## Data to use
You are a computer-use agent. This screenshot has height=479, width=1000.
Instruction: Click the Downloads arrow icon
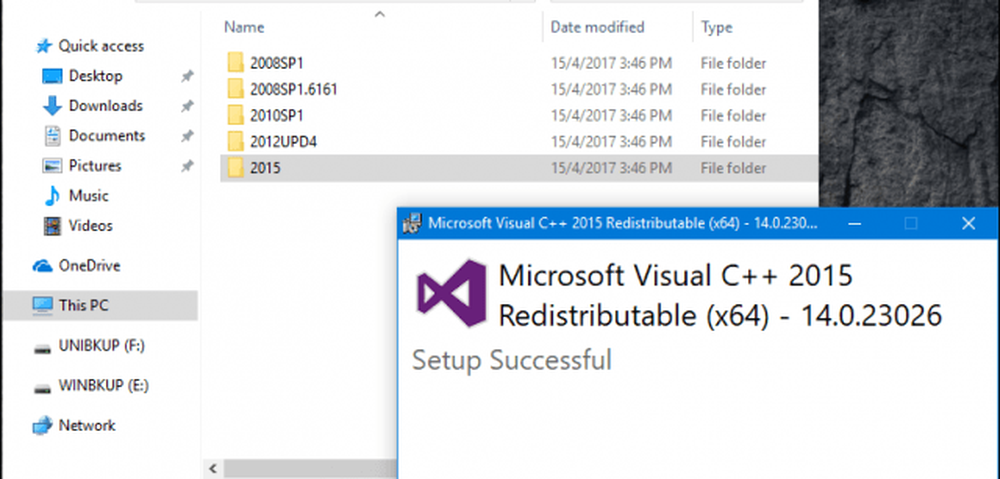[52, 106]
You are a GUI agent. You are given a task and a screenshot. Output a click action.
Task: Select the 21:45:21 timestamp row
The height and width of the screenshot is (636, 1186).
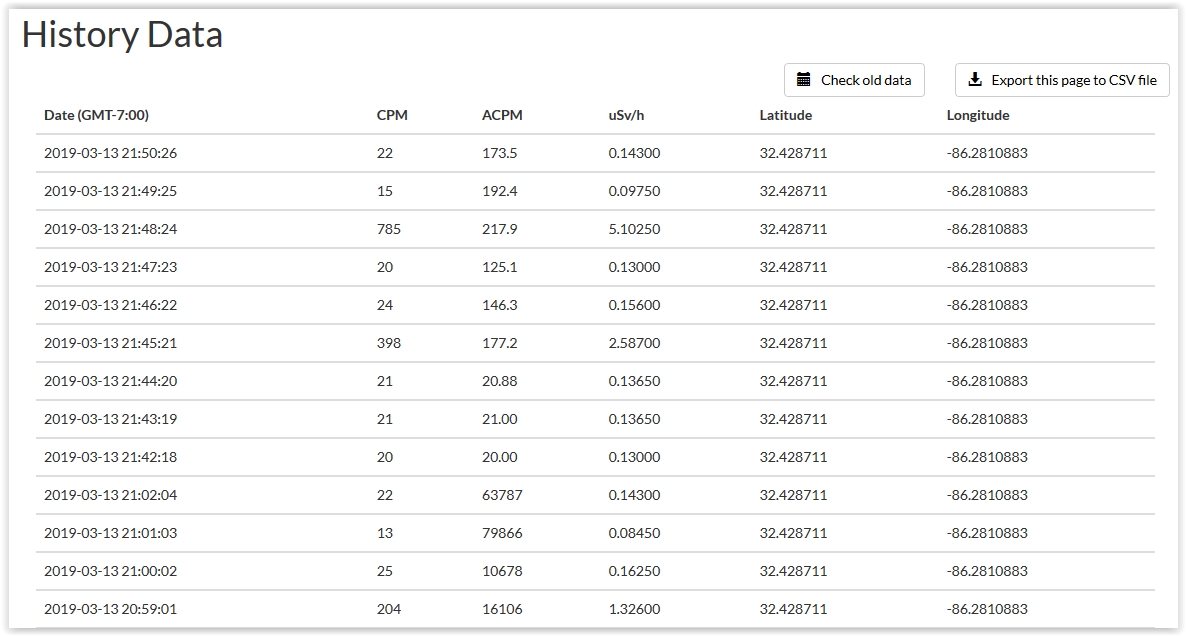pos(595,343)
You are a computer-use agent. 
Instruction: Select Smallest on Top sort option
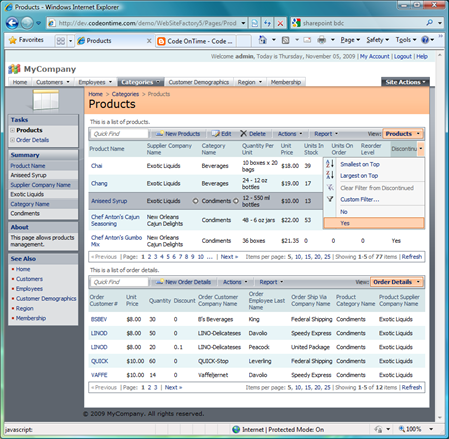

## The task
Each line above has to be returned exactly. Drop the pictures.

## Answer area
You are a computer-use agent. This screenshot has height=479, width=1000.
Instruction: Click the Downloads arrow icon
[52, 106]
You are a GUI agent. You are given a task and a screenshot. Output a click action.
Task: Select the 21:45:21 timestamp row
The height and width of the screenshot is (636, 1186).
pos(595,343)
You are a computer-use agent. 
Instruction: Select Smallest on Top sort option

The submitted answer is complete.